District 207 Consider Eliminating Class Rank
Move would help colleges look at "whole student," administrator says.
Students in Maine Township High School District 207 could find one bit of information dropping off their transcripts in the future: their class ranks.
The District 207 school board continued its discussion of whether to eliminate class rankings – following the example of several suburban districts, including New Trier High School District 203, Stevenson High School District 125, and Glenbrook High School District 225.
Cutting class rank from student transcripts would reduce the emphasis on very small differences in grade point averages, reduce the advantage of students coming from less competitive high schools, discourage competition between students and make students more likely to choose classes based on their interests instead of their effect on class rank, said Barbara Dill-Varga, the assistant superintendent for curriculum.
Studies conducted by several school districts that have made the same move found that students’ chances of getting into a variety of colleges were not hurt by eliminating class rank from their transcripts, she said.
Board member Edward Mueller, for one, isn’t buying it.
“If you’re an admissions officer and you have two resumes in front of you and one says the student was in the top 12 percent of his class and the other one doesn’t, which one are you going to take?” he said.
John and Tina Sclafani, parents of a Maine South student, agreed.
“The top schools are receiving 10, 20, 30,000 applicants,” John Sclafani said. “If the ranking isn’t there, that file is going to get pushed to the side and maybe they’ll look at it later.”
But parent Kathy O’Grady said her daughter was not admitted to the college she originally wanted to attend because her class rank at Maine South was not high enough.
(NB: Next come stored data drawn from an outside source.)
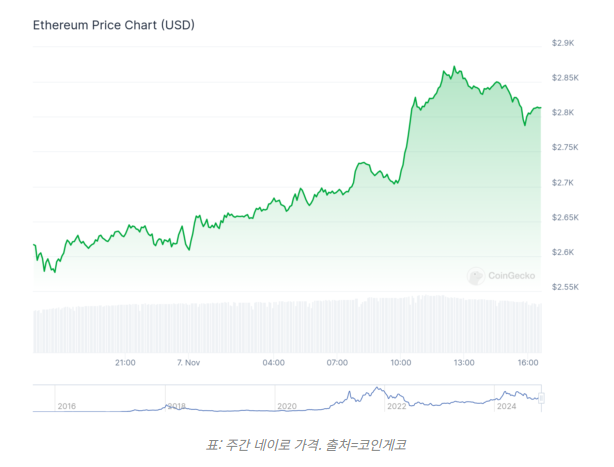Viewport: 614px width, 467px height.
Task: Click the $2.9K price axis label
Action: [563, 43]
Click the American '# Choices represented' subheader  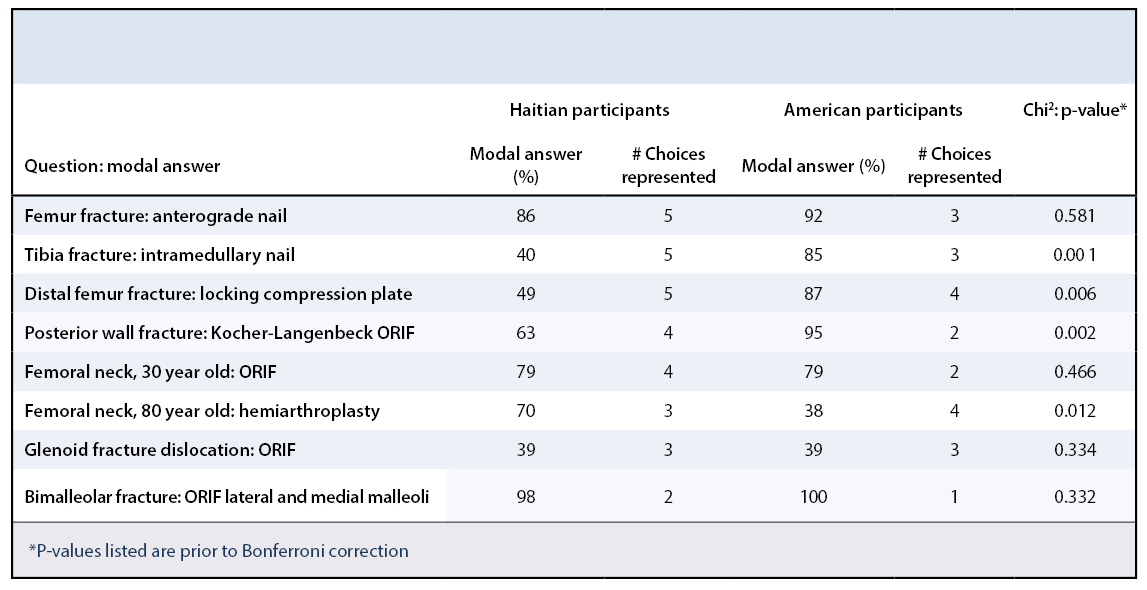click(955, 165)
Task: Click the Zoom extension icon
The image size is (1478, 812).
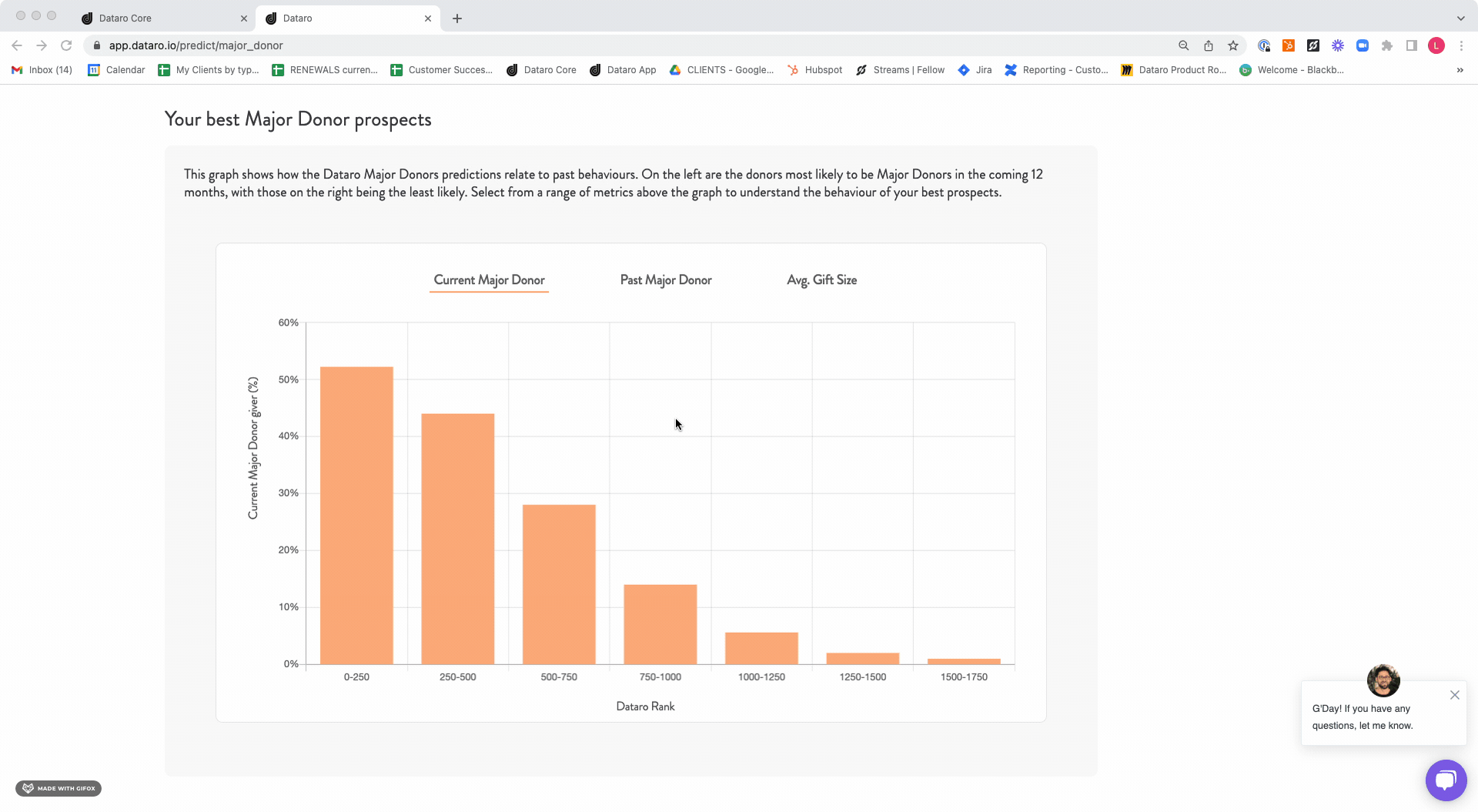Action: (x=1363, y=45)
With a B average, she was not in the top half of her class. At a less competitive school, she most likely would have made the cutoff, O’Grady said.
Maine West High School principal Dr. Audrey Haugan talked about a student who saw his rank drop from first in his class to third because a non-honors class he took was recorded with his real grade – an A – instead of pass/fail, which does not affect a student’s grade point average and which he had asked to be recorded. The non-weighted A was enough to move him down two places. Fortunately, he discovered the mistake before transcripts went out.
Board members suggested that before the district makes a decision, it should consider allowing students to choose whether to have their class rank listed on their transcripts. That would allow the top students to garner any benefits from their rank while protecting other students from having to compete against students from less competitive schools.
But Mueller suggested that class rank be included on other documents, such as grade reports.
“I lost my innocence about grades when my son was in seventh grade and we got a letter saying he was on the honor roll,” Mueller said. But when he counted, 185 out of 225 students in his class received honors.
“Class rank tests something and it tests it accurately,” he said.